Madame le professeur Françoise THIBAUT détaille l'enjeu mondial des rencontres des prochains mois, de ces sourires et poignées de mains, de ces accolades et tables rondes.


Voilà… C'est fait: le premier pas est accompli.

La diplomatie silencieuse (la vraie diplomatie) a fait son œuvre. Le lassant désir de transparence permanente imposée par les médias a été habilement contourné. Des dizaines de messieurs en costume sombre et cravate, munis de passeports diplomatiques, ont pris des dizaines d'avions pour se rencontrer dans des lieux calmes et discrets, afin de discuter de choses sérieuses. Cela a pris du temps, beaucoup de patience, et la nécessité d'un vocabulaire commun.

Les deux Corée rebâtissent un début d'univers partagé. Cela prendra du temps, beaucoup de patience, et il n'est pas certain que cela réussisse. Mais le plus important est l'acquisition de cette plate-forme commune d'intérêts, sans l'intervention de puissances extérieures, même si elles sont très «puissantes» ou si elles influencent en sous-main. Cette bonne perspective a émergé de la calamiteuse conférence de Vancouver, en janvier, où aucune des Corée n'avait été conviée: sa conclusion fût que seules les deux nations concernées pouvaient trouver une solution commune satisfaisante pour tout le monde. Ensuite, il y a eu le bienfaisant intermède des jeux olympiques d'hiver où, sous couvert d'amusement sportif, les premières rencontres opérationnelles ont pu se dérouler. Les représentants respectifs de monsieur Kim et de monsieur Moon ont pu mesurer leur capacité à s'entendre1.

Lors de ses délires nucléaires – tout à fait volontaires – Kim Jong-Un a atteint son premier objectif: se faire connaître, se faire respecter, lui et son État, en faisant savoir au monde qu'il n'était pas «un tigre de papier», mais un chef à la tête d'une nation armée et disciplinée. «Faire peur» est un moyen comme un autre de s'imposer en politique.
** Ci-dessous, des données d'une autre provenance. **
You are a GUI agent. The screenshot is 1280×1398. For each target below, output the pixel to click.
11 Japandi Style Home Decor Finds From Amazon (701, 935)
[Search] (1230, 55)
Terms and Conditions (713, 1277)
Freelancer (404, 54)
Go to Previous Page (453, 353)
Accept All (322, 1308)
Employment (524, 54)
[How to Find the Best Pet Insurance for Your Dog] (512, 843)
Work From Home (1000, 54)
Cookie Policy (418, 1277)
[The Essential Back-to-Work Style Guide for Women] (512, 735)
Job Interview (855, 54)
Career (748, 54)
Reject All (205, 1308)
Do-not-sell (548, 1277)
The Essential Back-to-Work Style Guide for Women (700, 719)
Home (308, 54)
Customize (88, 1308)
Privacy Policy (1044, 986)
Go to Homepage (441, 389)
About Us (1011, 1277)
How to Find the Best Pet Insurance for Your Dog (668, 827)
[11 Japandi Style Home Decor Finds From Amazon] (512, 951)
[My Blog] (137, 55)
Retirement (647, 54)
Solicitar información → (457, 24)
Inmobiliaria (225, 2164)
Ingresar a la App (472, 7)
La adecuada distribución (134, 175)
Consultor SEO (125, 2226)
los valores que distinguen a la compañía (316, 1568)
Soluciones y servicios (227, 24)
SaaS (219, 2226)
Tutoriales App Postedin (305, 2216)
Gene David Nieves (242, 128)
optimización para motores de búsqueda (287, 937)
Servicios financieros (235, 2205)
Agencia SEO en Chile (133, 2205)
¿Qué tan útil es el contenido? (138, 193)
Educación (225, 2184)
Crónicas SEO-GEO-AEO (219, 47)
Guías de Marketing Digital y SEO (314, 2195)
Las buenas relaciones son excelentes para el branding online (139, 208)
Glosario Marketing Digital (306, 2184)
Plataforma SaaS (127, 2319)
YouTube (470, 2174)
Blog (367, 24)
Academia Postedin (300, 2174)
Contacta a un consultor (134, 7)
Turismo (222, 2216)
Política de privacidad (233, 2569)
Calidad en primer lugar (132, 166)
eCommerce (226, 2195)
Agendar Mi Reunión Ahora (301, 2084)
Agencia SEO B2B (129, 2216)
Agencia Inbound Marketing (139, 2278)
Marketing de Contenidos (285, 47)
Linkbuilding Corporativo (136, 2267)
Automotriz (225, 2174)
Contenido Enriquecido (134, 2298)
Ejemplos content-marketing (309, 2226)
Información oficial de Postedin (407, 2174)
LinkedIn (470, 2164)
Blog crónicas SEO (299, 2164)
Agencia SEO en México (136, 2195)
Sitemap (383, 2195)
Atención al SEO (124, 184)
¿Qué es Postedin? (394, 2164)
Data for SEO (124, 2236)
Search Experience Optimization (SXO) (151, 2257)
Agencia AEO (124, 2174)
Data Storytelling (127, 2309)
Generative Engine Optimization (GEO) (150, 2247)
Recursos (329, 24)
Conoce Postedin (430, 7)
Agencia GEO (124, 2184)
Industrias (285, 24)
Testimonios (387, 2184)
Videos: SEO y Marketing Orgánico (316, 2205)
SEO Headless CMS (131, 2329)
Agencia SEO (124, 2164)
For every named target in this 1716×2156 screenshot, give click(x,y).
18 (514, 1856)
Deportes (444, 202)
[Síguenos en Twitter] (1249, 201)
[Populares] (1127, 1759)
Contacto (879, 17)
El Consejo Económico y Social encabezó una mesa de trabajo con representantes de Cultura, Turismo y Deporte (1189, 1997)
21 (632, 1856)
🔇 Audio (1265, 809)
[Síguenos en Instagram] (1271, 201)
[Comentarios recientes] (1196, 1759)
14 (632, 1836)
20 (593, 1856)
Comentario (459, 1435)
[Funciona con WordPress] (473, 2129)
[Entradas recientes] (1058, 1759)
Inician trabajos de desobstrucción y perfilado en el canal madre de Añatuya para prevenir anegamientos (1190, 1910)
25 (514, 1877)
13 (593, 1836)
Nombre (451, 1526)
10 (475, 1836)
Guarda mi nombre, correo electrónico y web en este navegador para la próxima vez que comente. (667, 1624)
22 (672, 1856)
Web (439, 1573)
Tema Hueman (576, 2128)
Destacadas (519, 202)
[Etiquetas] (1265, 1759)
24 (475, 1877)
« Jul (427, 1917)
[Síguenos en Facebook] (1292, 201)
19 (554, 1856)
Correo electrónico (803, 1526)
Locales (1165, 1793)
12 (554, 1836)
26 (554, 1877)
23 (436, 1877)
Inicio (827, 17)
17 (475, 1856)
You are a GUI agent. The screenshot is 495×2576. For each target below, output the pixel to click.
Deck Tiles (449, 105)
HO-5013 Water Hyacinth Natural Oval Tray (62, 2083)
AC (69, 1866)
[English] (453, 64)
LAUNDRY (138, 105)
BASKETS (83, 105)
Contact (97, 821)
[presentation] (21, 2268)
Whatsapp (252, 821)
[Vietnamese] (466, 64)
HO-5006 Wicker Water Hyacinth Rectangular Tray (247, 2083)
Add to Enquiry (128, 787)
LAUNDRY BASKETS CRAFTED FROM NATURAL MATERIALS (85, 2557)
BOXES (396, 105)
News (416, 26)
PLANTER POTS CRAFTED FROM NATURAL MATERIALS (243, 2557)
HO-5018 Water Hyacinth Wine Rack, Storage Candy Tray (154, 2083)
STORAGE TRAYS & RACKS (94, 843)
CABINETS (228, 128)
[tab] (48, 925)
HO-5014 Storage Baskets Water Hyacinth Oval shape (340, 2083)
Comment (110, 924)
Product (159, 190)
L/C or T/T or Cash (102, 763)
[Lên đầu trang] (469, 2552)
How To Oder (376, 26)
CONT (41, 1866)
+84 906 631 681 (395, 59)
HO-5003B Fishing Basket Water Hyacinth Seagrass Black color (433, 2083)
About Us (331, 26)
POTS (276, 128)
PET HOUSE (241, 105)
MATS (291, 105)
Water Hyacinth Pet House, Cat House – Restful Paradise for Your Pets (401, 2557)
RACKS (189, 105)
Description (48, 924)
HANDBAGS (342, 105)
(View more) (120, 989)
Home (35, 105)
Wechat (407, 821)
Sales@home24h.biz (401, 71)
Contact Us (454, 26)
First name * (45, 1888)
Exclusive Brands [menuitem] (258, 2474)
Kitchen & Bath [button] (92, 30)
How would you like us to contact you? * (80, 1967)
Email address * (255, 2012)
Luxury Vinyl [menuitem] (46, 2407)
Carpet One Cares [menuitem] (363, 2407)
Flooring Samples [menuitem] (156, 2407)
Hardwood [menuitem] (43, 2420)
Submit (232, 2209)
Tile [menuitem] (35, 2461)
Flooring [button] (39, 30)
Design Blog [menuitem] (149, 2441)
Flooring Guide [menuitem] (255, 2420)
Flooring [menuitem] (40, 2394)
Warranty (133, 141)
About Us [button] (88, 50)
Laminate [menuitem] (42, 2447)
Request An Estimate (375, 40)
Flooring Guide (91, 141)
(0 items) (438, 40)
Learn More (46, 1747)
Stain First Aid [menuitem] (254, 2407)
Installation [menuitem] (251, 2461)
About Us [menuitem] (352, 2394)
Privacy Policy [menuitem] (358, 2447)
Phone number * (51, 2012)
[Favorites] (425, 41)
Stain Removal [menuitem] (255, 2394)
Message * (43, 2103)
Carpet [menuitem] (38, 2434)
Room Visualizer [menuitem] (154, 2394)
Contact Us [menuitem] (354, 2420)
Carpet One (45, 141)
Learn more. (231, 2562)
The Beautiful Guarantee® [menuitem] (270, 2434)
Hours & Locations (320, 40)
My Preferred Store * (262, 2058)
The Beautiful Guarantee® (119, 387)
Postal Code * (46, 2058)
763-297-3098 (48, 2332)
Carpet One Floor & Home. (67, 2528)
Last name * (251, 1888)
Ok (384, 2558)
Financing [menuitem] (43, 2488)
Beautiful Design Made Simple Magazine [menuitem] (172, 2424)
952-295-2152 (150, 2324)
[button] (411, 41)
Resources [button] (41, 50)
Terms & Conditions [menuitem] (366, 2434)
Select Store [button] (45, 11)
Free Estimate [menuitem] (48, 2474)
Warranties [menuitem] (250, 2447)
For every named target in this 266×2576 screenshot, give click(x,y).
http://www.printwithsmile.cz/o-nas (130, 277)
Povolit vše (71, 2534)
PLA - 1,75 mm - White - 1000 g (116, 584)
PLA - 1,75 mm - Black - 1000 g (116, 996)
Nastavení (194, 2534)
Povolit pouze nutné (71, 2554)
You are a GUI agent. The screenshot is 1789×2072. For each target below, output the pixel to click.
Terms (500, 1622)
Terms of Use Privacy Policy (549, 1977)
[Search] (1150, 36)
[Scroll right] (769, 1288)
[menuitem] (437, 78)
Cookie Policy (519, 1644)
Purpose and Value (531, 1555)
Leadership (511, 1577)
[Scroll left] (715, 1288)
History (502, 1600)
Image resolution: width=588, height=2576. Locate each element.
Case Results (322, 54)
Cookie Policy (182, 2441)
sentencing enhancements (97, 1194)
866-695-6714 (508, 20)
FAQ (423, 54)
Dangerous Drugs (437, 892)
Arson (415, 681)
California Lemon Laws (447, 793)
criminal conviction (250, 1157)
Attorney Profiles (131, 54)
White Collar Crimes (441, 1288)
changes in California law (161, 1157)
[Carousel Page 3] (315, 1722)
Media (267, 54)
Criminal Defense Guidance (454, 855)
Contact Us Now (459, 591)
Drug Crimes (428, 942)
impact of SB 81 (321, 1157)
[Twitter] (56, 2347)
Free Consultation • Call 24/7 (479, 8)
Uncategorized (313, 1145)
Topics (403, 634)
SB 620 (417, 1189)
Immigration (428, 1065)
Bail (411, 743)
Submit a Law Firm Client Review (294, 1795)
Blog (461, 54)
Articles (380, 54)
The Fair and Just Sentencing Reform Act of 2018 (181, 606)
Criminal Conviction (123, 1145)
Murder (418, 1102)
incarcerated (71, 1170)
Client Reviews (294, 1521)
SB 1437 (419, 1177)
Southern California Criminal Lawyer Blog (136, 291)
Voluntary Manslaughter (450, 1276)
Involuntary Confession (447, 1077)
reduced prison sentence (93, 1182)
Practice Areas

Le second objectif était d'accéder à une reconnaissance non plus symbolique, mais réelle et juridique: l'établissement de l'armistice de 1953 et de la frontière du 38ème parallèle, lors de l'arrêt des hostilités entre occidentaux et communistes, a laissé «béante» la question de la paix entre les deux espaces délimités par l'autorité internationale. Il est donc temps de remédier au vide douloureux. Tel est l'enjeu actuel. La Corée du Nord est désormais le symbole le plus pur de l’État communiste (maintenant que Cuba s'est engouffré dans la brèche monétariste et que la Russie et la Chine pratiquent des politiques alternatives). À ce titre, elle représente une vision autoritaire du pouvoir pour le bien du peuple, mais également dynastique (ce qui est paradoxal). Après trois années de guerre et deux millions de morts, la péninsule devait revivre, quelle que soit la forme de son gouvernement. L'option communiste au nord, celle libérale et capitaliste au sud, représentent à elles deux le dilemme le plus pathétique de notre époque troublée et remuante à l'excès.

Maintenant, l'ambition du jeu sera d'établir une situation «gagnant-gagnant»: l'inquiétude de la zone Pacifique, dans son ensemble et sa diversité, a été et reste très grande; il n'est pas question d'avancer davantage vers une déstabilisation. Tous les proches voisins des Corée ont atteint des niveaux d'alarme peu vivables sur le long terme. De l'Australie au Japon, de Singapour au Philippines, les essais nucléaires et la politique extrêmement menaçante de Kim Jong-Un ont engendré la panique.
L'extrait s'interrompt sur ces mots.